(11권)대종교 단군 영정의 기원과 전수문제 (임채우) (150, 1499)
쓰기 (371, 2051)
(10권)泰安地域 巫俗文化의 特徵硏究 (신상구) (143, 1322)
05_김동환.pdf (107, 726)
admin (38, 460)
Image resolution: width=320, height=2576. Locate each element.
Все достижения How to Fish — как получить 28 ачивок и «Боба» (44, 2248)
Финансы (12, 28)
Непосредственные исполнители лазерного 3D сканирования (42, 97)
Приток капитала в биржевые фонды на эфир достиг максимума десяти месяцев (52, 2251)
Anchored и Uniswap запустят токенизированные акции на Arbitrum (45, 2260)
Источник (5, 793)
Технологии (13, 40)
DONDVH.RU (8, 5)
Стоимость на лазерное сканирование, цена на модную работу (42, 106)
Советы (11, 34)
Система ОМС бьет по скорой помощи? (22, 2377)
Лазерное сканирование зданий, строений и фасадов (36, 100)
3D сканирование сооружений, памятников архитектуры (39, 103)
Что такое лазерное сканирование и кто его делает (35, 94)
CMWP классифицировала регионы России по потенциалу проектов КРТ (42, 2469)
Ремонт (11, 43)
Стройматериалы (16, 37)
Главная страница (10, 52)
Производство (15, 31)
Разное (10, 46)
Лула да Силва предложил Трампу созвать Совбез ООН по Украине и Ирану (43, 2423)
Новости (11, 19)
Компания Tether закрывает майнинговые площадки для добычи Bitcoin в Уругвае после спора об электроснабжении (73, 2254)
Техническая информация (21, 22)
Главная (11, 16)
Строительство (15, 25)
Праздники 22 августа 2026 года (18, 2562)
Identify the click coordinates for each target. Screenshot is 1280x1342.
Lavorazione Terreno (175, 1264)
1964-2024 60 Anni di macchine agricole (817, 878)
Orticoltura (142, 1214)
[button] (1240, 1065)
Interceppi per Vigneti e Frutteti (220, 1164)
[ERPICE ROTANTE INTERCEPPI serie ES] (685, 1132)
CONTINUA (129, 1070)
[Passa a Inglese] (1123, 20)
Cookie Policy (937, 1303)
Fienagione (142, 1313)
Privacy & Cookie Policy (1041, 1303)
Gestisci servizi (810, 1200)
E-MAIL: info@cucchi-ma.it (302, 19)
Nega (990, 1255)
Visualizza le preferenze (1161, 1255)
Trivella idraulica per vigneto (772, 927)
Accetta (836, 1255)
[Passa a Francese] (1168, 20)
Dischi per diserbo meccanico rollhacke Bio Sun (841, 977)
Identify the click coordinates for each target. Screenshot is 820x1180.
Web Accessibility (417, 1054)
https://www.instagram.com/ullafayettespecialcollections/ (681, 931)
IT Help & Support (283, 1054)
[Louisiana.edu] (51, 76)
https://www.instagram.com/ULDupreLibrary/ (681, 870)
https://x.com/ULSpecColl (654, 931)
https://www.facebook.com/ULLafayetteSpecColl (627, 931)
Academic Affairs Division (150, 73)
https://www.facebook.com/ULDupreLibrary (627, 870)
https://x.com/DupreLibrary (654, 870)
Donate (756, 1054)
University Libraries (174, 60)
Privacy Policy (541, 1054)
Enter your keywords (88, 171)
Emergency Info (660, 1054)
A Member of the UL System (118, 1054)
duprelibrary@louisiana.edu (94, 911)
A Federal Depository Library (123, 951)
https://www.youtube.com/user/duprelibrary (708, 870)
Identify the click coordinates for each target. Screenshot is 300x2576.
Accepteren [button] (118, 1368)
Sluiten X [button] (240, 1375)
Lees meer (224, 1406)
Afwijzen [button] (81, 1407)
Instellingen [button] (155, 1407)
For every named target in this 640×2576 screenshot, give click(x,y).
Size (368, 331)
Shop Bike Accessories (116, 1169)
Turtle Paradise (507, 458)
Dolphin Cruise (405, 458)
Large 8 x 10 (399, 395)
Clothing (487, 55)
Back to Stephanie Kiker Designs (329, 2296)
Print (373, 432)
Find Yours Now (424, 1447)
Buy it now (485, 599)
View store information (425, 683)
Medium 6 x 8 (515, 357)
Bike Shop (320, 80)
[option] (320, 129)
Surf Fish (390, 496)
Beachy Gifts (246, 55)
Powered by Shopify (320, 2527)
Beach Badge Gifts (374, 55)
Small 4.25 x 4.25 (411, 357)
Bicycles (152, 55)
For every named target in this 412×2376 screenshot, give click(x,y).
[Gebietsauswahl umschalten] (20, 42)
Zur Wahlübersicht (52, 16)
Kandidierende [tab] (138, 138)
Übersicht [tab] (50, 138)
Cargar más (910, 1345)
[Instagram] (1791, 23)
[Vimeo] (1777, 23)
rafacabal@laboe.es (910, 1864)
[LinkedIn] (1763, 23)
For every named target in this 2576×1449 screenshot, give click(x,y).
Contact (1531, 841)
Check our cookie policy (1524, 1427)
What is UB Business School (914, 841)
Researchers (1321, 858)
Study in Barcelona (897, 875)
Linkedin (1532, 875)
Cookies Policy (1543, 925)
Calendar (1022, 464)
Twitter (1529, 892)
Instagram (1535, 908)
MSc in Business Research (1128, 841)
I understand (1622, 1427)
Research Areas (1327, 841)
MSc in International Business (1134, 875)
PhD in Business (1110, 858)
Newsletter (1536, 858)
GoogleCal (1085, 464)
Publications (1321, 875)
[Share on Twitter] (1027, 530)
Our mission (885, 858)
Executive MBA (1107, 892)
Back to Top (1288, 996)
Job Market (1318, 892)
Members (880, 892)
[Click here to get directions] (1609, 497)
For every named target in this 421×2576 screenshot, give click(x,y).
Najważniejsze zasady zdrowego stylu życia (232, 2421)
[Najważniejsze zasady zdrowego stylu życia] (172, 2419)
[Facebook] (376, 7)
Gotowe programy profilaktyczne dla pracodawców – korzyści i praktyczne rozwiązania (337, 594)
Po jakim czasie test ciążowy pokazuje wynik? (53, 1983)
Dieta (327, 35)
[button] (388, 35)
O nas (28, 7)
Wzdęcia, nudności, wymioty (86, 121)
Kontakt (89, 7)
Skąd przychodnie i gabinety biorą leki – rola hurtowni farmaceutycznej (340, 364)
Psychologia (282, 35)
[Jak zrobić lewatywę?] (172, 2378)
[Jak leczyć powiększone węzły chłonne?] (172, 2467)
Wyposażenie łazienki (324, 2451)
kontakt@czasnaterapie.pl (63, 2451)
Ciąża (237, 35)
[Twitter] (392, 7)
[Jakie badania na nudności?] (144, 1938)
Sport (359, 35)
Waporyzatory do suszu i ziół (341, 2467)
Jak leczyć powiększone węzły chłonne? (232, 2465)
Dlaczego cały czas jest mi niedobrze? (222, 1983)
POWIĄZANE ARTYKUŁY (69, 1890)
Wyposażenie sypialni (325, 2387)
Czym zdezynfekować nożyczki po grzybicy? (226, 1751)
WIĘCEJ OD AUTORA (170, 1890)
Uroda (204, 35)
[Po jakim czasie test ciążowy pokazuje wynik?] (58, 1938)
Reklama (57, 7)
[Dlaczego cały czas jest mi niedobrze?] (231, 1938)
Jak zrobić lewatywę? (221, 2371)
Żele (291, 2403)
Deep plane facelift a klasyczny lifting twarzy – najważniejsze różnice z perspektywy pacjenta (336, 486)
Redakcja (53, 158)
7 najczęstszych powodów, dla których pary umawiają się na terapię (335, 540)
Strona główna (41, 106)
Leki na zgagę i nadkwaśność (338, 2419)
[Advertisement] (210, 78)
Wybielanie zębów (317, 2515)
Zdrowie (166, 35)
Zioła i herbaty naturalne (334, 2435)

*The task*
Using the listing above, copy exactly the line that contains "Приток капитала в", the line that contains "DONDVH.RU (8, 5)", and each line that falls between them.

*Solution for this exercise*
Приток капитала в биржевые фонды на эфир достиг максимума десяти месяцев (52, 2251)
Anchored и Uniswap запустят токенизированные акции на Arbitrum (45, 2260)
Источник (5, 793)
Технологии (13, 40)
DONDVH.RU (8, 5)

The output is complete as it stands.